In a way, marketing automation combines the best features of web analytics and automated email marketing. Not only can you discover a visitor’s specific interests and needs, you can talk to them about those needs directly.

Enhanced Targeting

Every successful campaign has a team of people evaluating key performance indicators (KPIs) and buyer behavior. But the KPI for a likely buyer is not the same KPI for a reluctant buyer. This is why it is important to score leads and grade prospects. The marketing automation tool then assigns a score and grade based on a number of determining factors.

For example, many companies assign scores based on whether visitors reach a certain webpage. A search engine user who bounces on the homepage is ranked lower than a visitor who arrives at a shopping cart through direct traffic and then bounces. Capturing job titles goes a long way in lead scoring as well.

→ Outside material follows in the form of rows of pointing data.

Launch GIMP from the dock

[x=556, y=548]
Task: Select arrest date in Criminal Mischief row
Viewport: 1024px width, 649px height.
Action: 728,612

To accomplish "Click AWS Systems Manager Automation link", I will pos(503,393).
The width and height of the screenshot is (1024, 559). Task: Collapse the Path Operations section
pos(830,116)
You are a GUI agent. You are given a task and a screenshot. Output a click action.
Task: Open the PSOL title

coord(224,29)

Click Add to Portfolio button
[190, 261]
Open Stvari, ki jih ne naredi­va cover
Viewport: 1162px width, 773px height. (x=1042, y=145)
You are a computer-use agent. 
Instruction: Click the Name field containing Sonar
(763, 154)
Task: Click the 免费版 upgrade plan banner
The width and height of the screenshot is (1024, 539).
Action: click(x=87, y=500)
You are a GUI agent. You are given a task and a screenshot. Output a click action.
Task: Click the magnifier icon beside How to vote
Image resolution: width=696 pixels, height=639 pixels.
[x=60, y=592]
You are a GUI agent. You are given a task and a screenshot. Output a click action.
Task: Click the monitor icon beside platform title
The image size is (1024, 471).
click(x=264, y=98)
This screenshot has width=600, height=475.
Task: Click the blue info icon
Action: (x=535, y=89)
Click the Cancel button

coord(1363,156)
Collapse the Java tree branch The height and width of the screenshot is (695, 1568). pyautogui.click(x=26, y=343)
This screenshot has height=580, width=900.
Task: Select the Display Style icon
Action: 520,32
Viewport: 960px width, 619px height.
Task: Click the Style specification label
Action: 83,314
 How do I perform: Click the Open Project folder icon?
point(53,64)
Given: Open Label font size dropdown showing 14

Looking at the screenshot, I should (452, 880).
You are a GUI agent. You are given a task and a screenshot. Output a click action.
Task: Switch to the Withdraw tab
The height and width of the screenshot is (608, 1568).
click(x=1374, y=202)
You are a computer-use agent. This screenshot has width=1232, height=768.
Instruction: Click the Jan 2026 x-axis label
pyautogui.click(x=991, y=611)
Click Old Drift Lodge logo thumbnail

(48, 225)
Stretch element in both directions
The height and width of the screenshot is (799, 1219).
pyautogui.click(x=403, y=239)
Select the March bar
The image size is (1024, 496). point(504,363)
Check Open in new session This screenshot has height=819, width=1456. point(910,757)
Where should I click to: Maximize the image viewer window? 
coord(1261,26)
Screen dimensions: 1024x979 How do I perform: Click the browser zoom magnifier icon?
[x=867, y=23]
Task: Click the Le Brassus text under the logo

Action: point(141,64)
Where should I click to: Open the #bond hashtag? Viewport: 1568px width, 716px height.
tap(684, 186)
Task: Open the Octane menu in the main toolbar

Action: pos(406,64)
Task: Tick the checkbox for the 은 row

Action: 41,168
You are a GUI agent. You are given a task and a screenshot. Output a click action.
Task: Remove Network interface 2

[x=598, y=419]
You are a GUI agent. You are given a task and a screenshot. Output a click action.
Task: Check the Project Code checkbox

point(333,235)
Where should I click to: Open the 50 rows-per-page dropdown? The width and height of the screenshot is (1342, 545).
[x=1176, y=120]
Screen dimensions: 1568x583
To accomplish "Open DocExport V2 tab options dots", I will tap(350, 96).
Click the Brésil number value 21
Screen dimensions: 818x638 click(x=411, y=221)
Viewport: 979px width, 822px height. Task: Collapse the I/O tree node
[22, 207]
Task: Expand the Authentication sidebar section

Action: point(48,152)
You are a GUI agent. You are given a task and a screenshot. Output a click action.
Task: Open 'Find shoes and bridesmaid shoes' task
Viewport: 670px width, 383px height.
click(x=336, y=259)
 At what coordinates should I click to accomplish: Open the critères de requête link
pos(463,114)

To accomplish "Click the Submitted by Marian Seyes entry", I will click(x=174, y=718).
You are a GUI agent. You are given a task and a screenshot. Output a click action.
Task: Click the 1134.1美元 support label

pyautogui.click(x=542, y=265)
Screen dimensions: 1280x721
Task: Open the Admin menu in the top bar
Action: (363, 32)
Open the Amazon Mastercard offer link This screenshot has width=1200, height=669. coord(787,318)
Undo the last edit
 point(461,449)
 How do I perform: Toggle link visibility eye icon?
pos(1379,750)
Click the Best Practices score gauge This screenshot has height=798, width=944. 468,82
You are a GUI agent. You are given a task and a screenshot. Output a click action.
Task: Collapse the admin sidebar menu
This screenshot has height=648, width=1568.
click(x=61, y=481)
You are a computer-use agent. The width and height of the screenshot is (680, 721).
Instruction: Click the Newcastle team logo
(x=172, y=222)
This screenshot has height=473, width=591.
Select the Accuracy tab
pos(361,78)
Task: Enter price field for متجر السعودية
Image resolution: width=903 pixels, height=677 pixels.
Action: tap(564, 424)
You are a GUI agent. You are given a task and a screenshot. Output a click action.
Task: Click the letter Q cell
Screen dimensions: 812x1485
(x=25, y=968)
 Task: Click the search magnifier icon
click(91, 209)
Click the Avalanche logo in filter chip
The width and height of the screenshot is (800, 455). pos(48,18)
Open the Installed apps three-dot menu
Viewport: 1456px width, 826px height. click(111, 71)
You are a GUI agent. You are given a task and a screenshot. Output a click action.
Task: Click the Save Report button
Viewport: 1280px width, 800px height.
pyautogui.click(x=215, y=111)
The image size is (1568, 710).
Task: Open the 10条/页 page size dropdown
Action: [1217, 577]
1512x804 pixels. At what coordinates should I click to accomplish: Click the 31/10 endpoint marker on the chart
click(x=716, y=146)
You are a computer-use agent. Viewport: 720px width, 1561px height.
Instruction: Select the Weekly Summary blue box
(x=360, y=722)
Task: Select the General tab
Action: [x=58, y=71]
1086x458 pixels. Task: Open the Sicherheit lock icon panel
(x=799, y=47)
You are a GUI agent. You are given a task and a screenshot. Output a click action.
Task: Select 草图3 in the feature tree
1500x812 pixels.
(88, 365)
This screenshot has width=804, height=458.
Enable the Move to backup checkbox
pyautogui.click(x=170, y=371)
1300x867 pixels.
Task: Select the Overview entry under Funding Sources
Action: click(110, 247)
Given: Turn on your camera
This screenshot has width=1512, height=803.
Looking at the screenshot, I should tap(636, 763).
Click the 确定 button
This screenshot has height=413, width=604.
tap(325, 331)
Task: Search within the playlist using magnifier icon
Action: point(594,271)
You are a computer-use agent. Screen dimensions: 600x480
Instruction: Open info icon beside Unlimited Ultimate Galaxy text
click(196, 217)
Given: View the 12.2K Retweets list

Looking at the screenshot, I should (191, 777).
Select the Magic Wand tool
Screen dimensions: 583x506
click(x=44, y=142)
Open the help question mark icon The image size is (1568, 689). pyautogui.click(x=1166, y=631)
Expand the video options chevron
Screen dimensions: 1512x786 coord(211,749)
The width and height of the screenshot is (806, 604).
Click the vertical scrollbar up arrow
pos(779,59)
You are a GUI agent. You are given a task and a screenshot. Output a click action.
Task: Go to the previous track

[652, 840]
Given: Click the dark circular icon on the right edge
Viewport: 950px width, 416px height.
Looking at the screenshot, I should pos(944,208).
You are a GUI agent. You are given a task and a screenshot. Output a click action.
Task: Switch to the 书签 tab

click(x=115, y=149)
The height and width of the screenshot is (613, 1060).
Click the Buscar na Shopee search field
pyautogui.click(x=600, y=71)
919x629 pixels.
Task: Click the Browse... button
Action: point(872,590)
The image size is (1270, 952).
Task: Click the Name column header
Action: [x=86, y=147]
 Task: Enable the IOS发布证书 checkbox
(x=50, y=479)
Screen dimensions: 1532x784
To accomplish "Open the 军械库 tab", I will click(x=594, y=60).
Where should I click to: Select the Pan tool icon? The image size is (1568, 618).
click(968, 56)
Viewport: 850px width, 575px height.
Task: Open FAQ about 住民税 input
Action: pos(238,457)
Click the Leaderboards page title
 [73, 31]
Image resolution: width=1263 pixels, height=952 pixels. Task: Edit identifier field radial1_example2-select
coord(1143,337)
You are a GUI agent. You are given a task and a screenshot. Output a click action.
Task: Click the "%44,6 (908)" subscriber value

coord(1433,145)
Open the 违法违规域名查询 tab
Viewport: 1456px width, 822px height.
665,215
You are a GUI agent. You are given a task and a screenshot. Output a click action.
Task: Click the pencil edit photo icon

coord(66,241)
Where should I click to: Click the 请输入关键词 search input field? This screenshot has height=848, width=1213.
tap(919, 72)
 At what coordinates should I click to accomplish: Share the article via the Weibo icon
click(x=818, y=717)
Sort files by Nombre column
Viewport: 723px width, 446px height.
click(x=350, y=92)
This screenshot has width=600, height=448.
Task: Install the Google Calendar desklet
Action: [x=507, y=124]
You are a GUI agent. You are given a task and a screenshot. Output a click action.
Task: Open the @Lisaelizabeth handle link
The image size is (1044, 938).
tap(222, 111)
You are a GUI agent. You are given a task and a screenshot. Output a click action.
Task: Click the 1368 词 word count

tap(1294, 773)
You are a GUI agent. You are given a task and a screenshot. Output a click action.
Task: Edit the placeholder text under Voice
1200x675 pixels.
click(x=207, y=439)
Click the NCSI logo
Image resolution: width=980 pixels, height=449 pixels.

In B2B situations a C-level executive will rank higher than a customer service rep.

Similarly for B2C companies, scoring can be based on consumer behavior, like the RFM model, to indicate the type of buyer. Segmenting your database by using the combination of demographic data and buyer behavior gets you to your goal of delivering the right content at the right time to the right person.

Maintaining the Relationship

Delivering the right content at the right time is a continuous struggle that marketers are always fine tuning. As markets and the way people interact changes, so must your marketing communication. Marketing automation is a way to set up a framework for your most important touch points in order to deliver content at critical stages in the buying process.

Each sales funnel has its differentiators like length of the sales cycle and the number of people involved in the sale. Marketing automation can be tailored to either funnel, or both. Depicting the funnel that best works for your company then mapping out the content and timing to your targets is essential.

Here is a high-level illustration of the buying cycles for B2B and B2C companies:

Table 1: B2B B2C
Prospect Discover
Engage Engage
Nurture Convert
Qualify Retain
Educate
Convert
Retain
Referral

Keystone

The benefits of marketing automation include identifying multiple sales funnels and paths to conversions, optimizing the sales process, and identifying communication gaps within the marketing strategy and internally between departments.